Caso o ministro entenda que não há, decidirá quais providências adotar”, disse Fernandes.
Ainda de acordo com o advogado, o magistrado não se encontrou com Rodrigo Bacellar (União) em uma churrascaria no Flamengo, na véspera da prisão de TH Joias, como afirmam os agentes da PF.
Ainda de acordo com o advogado, o magistrado não se encontrou com Rodrigo Bacellar (União) em uma churrascaria no Flamengo, na véspera da prisão de TH Joias, como afirmam os agentes da PF.

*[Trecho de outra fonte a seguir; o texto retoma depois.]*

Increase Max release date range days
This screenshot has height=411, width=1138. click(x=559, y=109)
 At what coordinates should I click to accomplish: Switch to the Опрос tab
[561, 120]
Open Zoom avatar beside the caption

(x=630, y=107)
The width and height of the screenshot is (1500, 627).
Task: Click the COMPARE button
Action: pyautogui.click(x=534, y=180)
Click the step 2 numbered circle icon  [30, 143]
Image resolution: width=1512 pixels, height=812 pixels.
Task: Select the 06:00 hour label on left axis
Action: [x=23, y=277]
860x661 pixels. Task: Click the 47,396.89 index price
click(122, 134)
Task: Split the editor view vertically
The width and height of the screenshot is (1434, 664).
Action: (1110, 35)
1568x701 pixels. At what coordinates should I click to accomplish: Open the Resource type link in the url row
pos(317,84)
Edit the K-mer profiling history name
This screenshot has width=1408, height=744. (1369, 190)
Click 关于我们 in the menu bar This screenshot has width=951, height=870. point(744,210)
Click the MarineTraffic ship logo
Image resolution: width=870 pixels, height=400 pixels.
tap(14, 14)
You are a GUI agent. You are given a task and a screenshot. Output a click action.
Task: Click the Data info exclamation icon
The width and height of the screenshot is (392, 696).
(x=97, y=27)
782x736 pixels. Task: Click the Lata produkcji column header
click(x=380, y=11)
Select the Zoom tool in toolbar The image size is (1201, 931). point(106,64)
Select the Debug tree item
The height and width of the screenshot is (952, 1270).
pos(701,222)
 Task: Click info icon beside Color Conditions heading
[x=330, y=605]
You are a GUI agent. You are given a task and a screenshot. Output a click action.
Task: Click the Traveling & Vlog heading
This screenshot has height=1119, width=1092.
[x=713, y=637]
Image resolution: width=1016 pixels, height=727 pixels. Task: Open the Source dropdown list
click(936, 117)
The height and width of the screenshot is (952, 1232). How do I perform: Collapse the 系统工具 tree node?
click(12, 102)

“Desde o primeiro momento, nosso pedido é pela revogação da prisão. O fundamento é único: a alegação de que ele esteve em um jantar no dia 2 de setembro, às 22h, ocasião em que Bacellar teria recebido mensagem de TH Joias. Eles não estavam juntos. Já requisitamos a geolocalização dos telefones, mas até agora isso não foi juntado aos autos. Se o delegado teve acesso à geolocalização dos celulares, se há fotos ou mensagens que comprovem a marcação desse jantar, esses são elementos essenciais. Até agora, a defesa não teve acesso a nada disso, embora o Estado tenha plena condição de obtê-los”, afirmou o advogado.
A prisão do desembargador e do presidente licenciado da Assembleia Legislativa do Rio (Alerj) ocorreu a partir da ligação de TH Joias com o Comando Vermelho. Em sua decisão, Moraes destaca que a ordem de prisão de TH, assinada pelo desembargador na manhã de 2 de setembro, seria cumprida no dia seguinte. Ainda segundo a decisão, naquela noite, Bacellar e Macário teriam estado juntos em uma churrascaria no Aterro do Flamengo.
Segundo a PF, Bacellar recebeu vídeos de TH retirando seus pertences da casa que seria alvo do mandado, na presença de Macário. Os agentes afirmam ainda que o presidente licenciado da Casa Legislativa teria alertado TH sobre uma “suposta operação policial”, por volta das 11h ou meio-dia de 2 de setembro, na Alerj.
Em 3 de dezembro, no âmbito da Operação Unha e Carne, Bacellar foi preso na sede da Superintendência da Polícia Federal, na Praça Mauá. Com ele, foram encontrados três celulares e R$ 91 em uma mochila localizada no carro oficial da Assembleia. Com o desbloqueio dos aparelhos, os agentes observaram indícios de ligação entre Bacellar e Macário Judice. Na segunda fase da Operação Unha e Carne, em 12 de dezembro, o desembargador federal foi preso e está custodiado no Presídio Constantino Cokotós, em Niterói.